Only the Word of God has thepower to deliver what it promises, it’s power to bring us into communion with the true and living presence of Jesus. Only the sacred speech of God can perform the divine action of transforming bread and wine into the Body and Blood of our Lord. Only the sacred speech of God can bring us into communion with the living God.
And in the Mass, we respond to this great mystery of our faith in words also drawn from Scripture. The memorial acclamations (“Christ has died . . .”) are also biblical prayers. With Paul, we affirm that when we eat this bread and drink this cup we proclaim His death until He comes (see 1 Corinthians 11:26). We also affirm that by dying and rising, He destroyed death (see 1 Corinthians 15:26) and that He will come again (see John 14:3). He is indeed, the savior of the world (see John 4:42; 1 John 4:14).
IV. Discussion Questions
• Name two or three examples of how the Creed we profess at Mass q uotes or evokes the Bible.
• What is the biblical “precedent” for making a confession of faith following the hearing of God’s word?
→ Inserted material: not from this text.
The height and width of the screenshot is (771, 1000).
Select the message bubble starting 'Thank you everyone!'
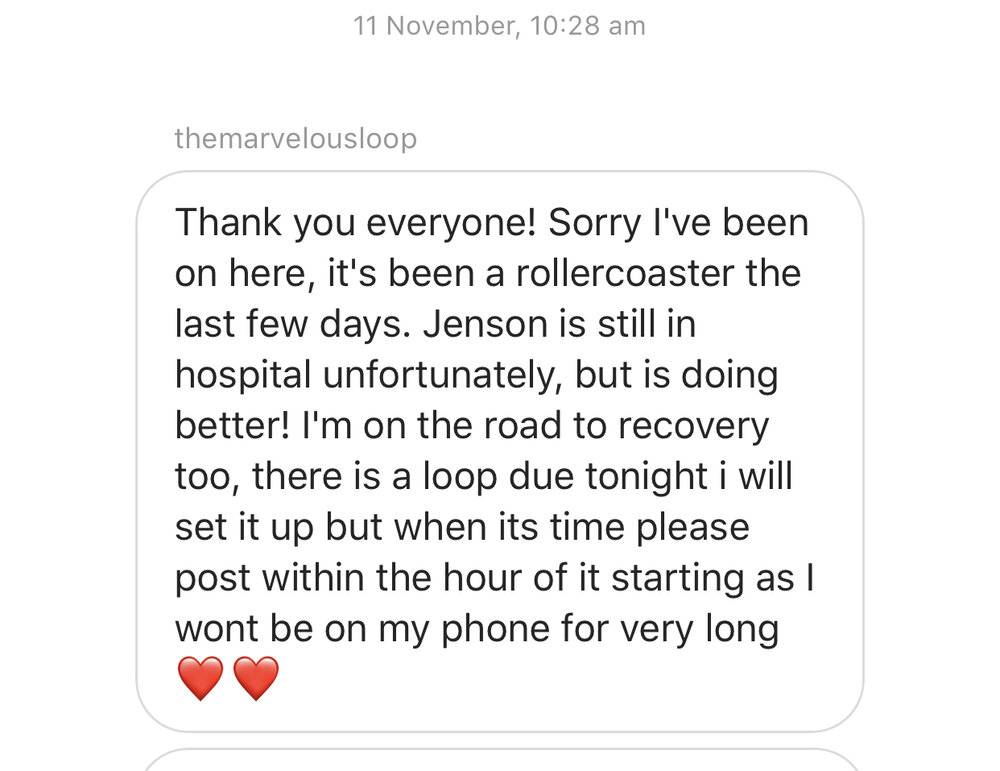click(x=500, y=451)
• When we “lift up our hearts” in the Mass, where are lifting them up to?
• Name some examples of how the Book of Revelation reveals the heavenly liturgy?
• How do the Eucharistic Prayers and their prefaces function in the Mass?
• What is the summit of salvation history, as that history is recounted and summarized in the Eucharistic Prayers?
For Personal Reflection
Do we listen intently to the words of the Mass?
Do we hear the story of our own sin and redemption in the preface?
Do we remember the story of our salvation in the Eucharistic prayer?